### RECORDS SUPPLIED:

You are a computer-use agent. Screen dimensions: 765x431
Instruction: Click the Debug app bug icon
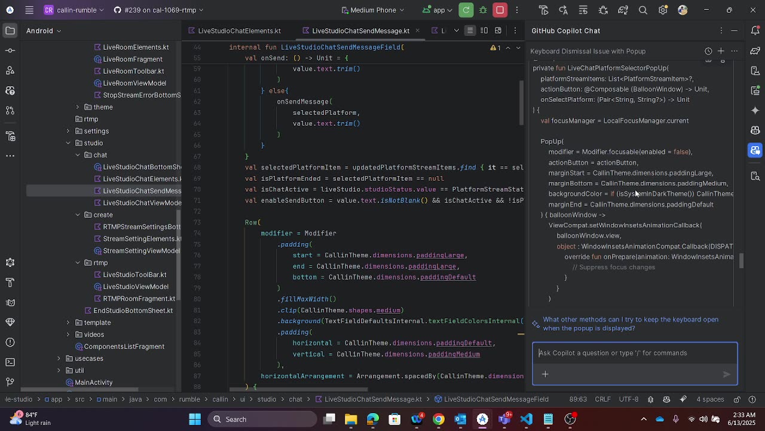point(483,10)
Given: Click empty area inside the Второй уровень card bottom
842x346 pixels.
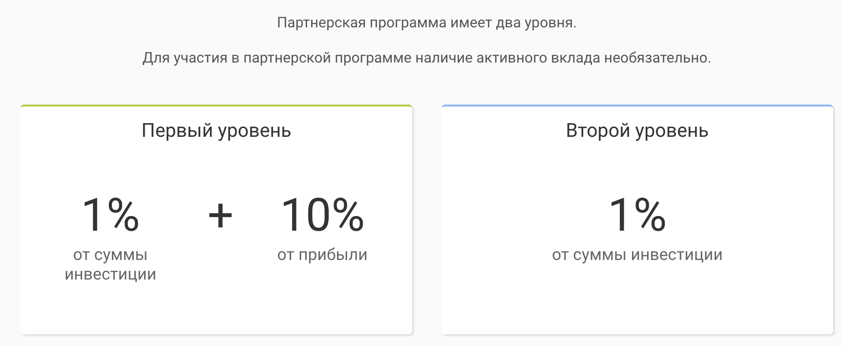Looking at the screenshot, I should click(637, 308).
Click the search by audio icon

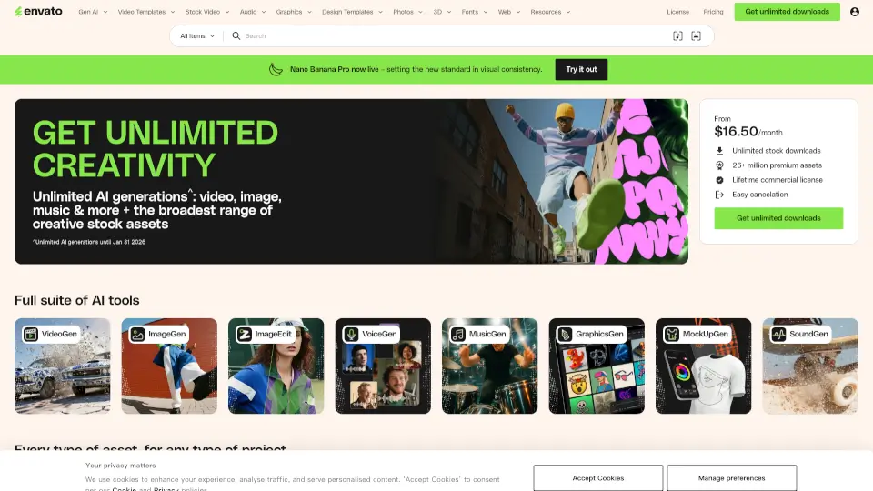tap(677, 36)
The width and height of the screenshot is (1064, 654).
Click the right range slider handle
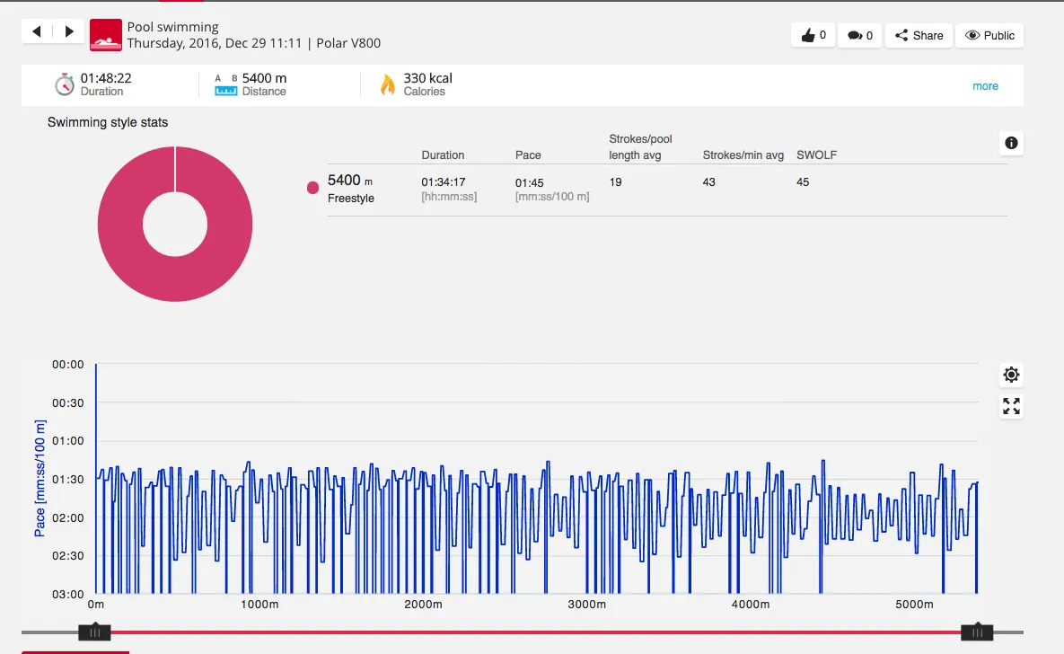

### WHAT YOU SHOULD DO:
Write out again, word for word, only the lines from the one with "Instruction: Click the Debug app bug icon" through the last line of the material, and omit each picture.

### SOLUTION:
Instruction: Click the Debug app bug icon
point(483,10)
Given: Click empty area inside the Второй уровень card bottom
842x346 pixels.
Looking at the screenshot, I should click(637, 308).
Click the search by audio icon

tap(677, 36)
The width and height of the screenshot is (1064, 654).
Click the right range slider handle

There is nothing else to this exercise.